= What to work on =
Copy the rows word for word, from the line with "How do I perform: Reply" up to and including the line with "click(x=1378, y=29)", and leave the pictures out of your answer.

= Data excerpts =
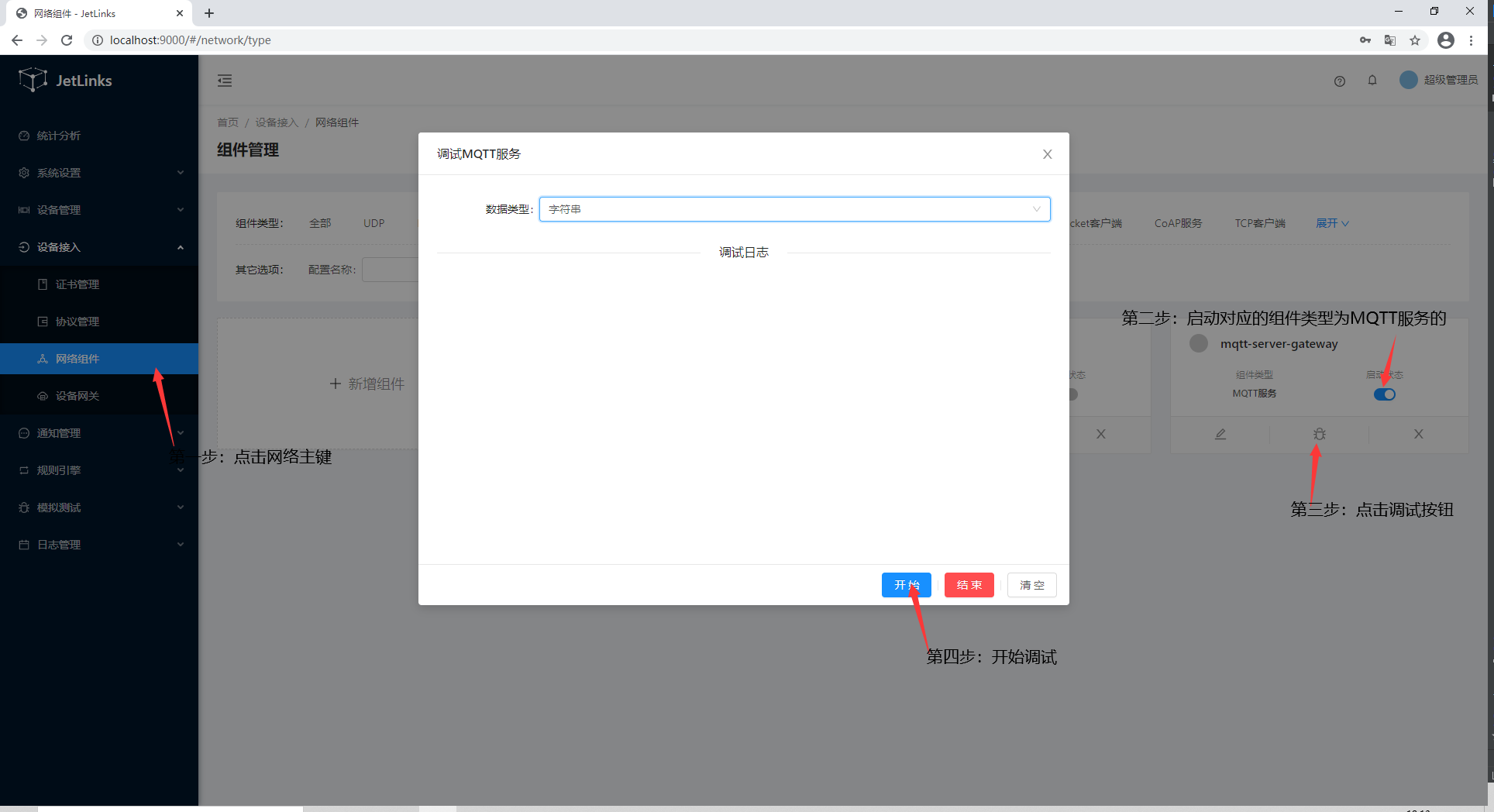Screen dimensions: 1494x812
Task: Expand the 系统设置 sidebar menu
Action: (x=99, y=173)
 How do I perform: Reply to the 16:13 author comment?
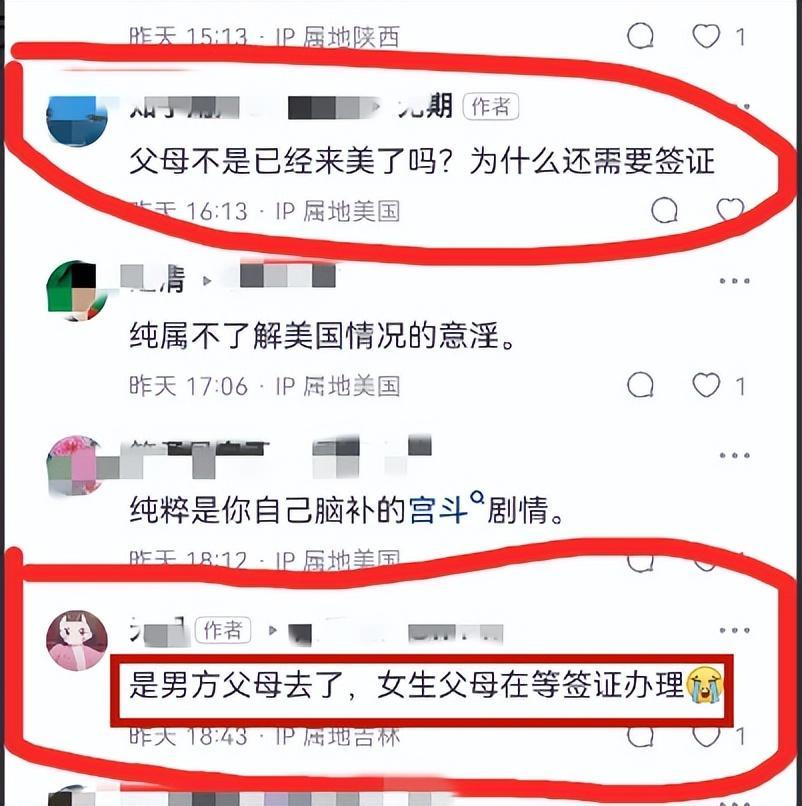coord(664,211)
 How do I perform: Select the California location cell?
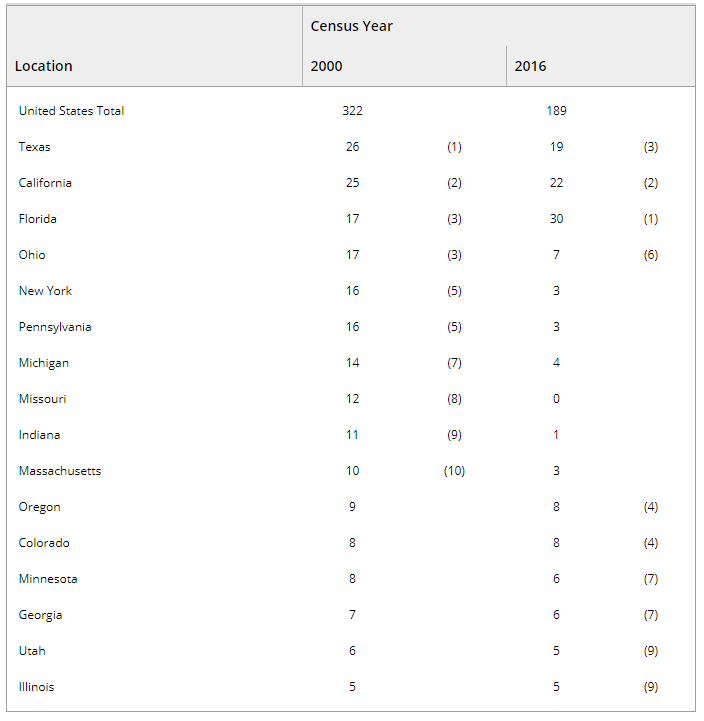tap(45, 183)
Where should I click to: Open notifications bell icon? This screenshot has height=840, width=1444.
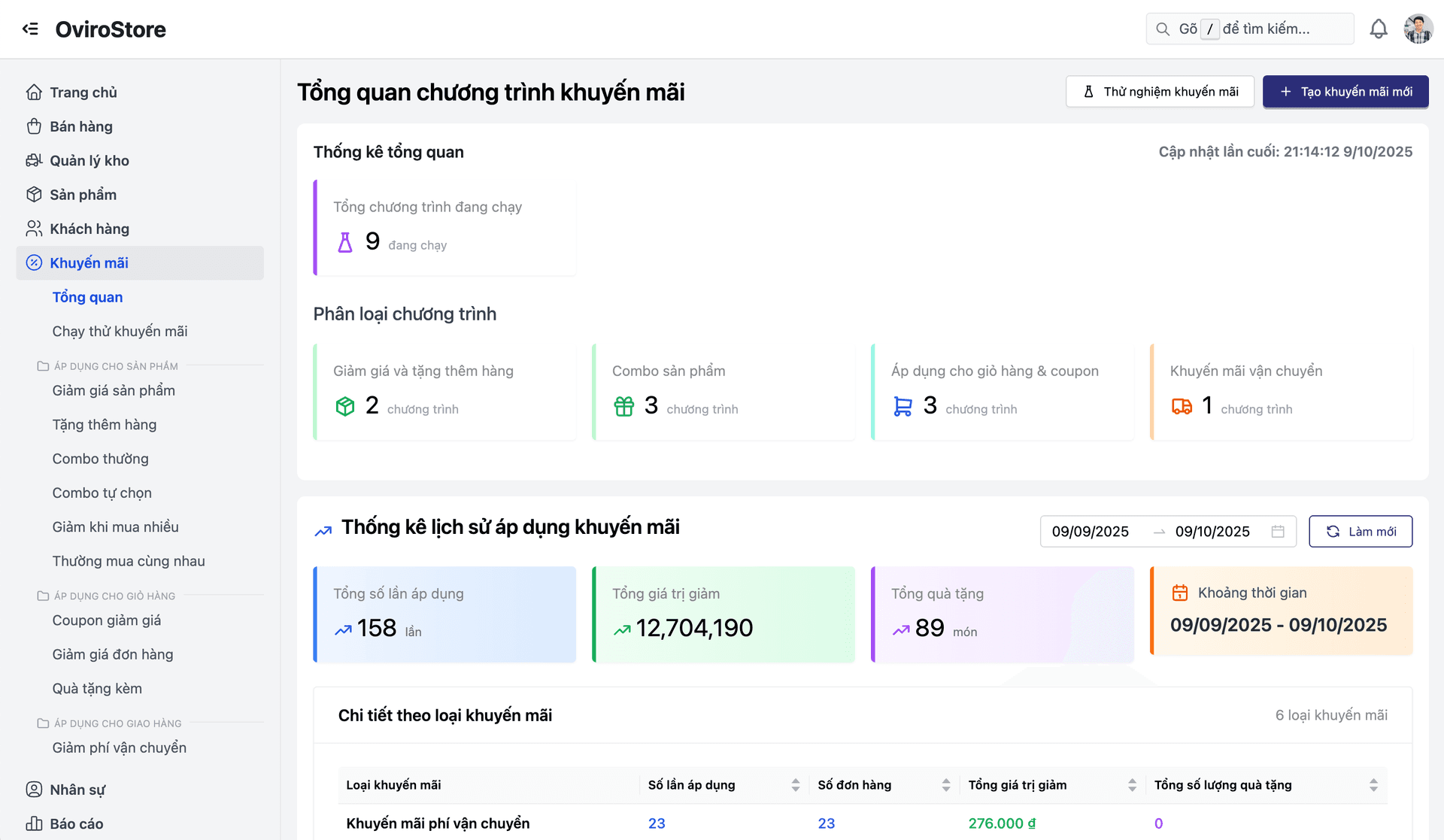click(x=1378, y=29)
--
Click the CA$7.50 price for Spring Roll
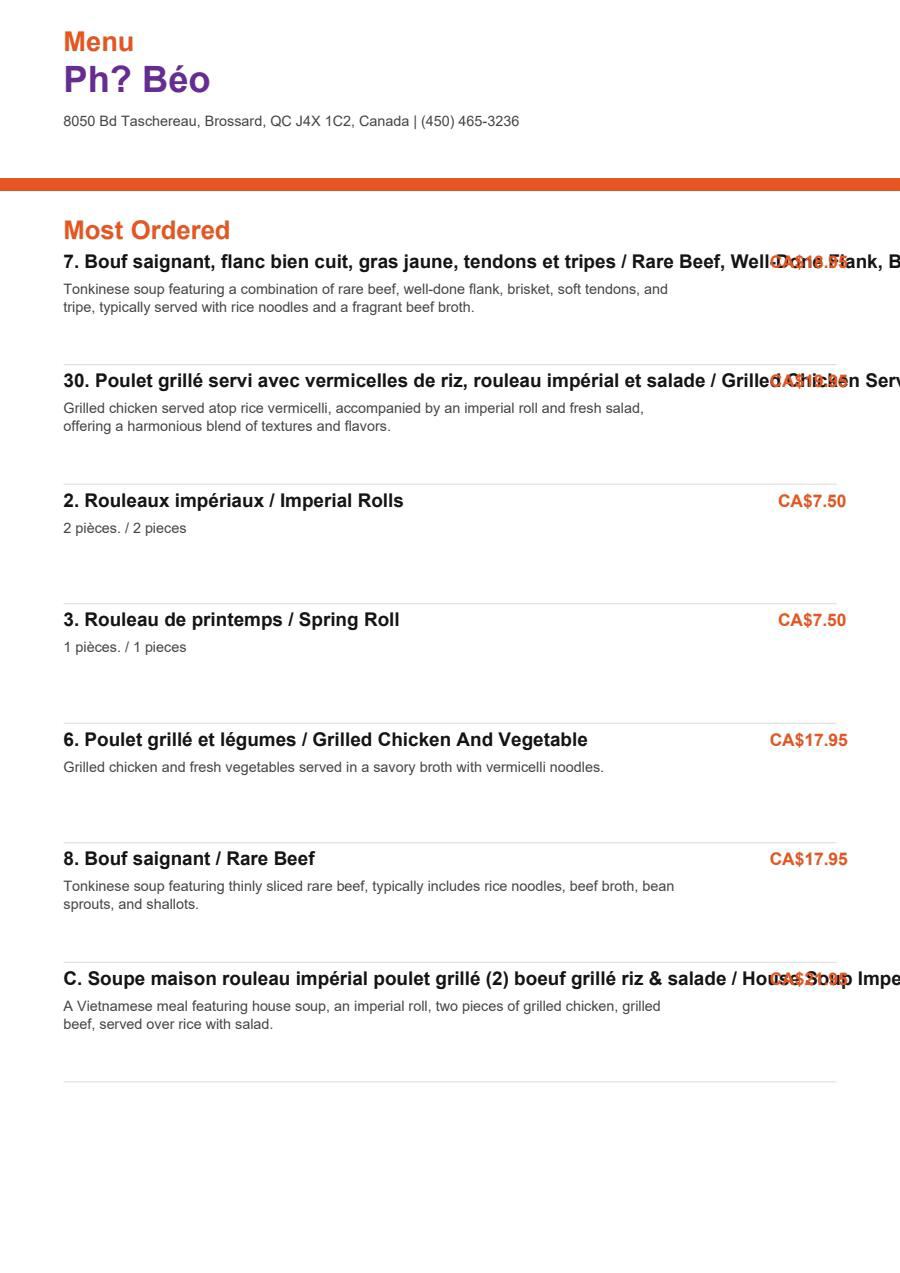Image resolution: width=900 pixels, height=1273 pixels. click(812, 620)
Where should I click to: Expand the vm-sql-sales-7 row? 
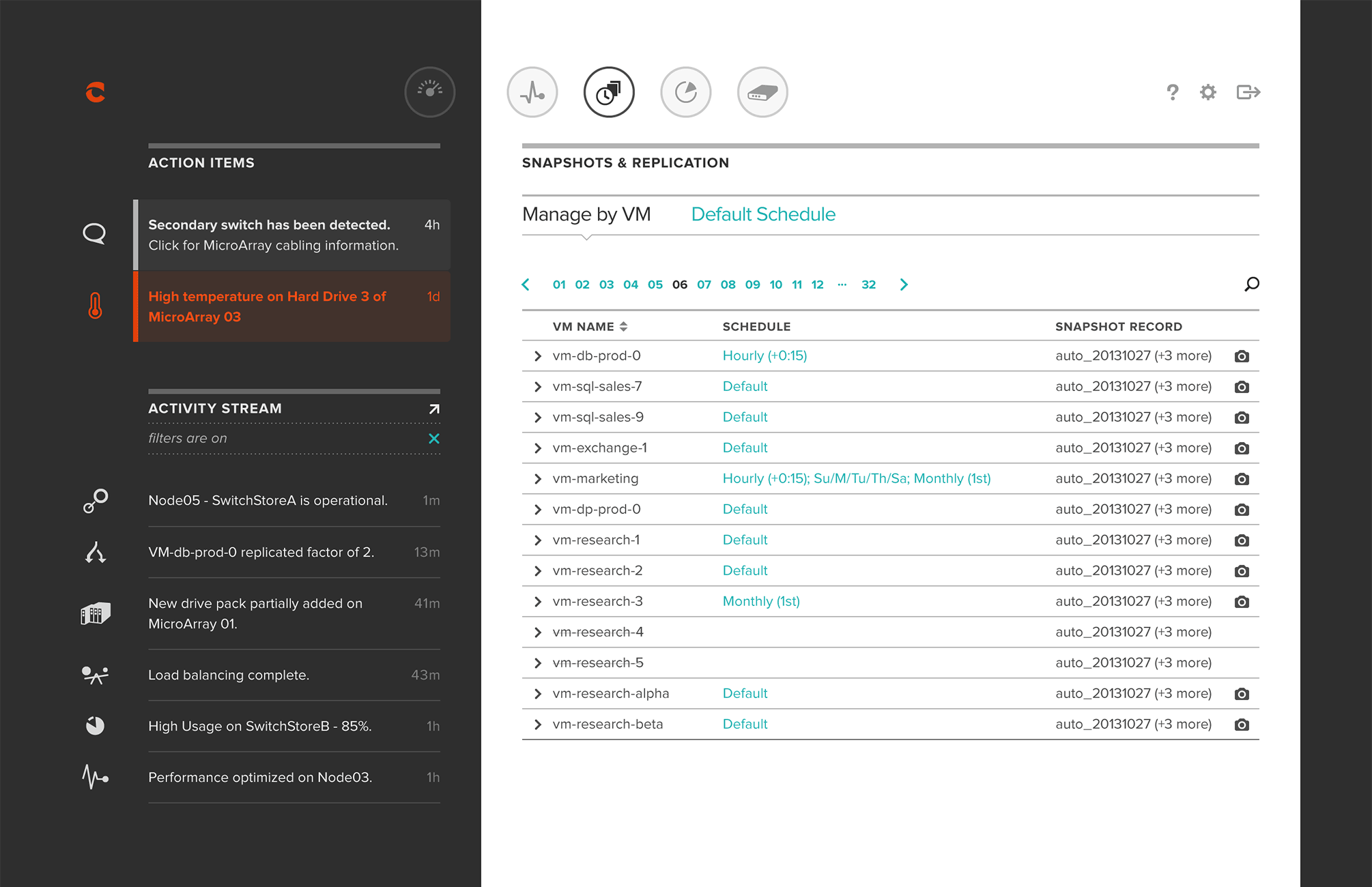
--
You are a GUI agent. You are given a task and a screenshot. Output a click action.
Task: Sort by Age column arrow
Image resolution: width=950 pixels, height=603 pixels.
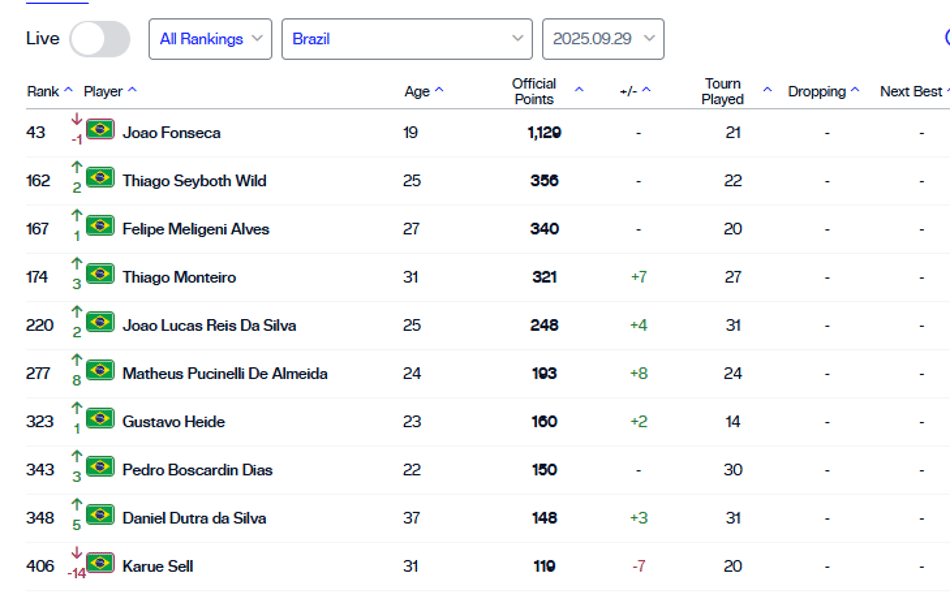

= The completed task =
 How do I perform: Reply to the 16:13 author comment?
coord(664,211)
 How do I perform: Select the California location cell?
tap(45, 183)
Where should I click to: Open notifications bell icon? This screenshot has height=840, width=1444.
click(x=1378, y=29)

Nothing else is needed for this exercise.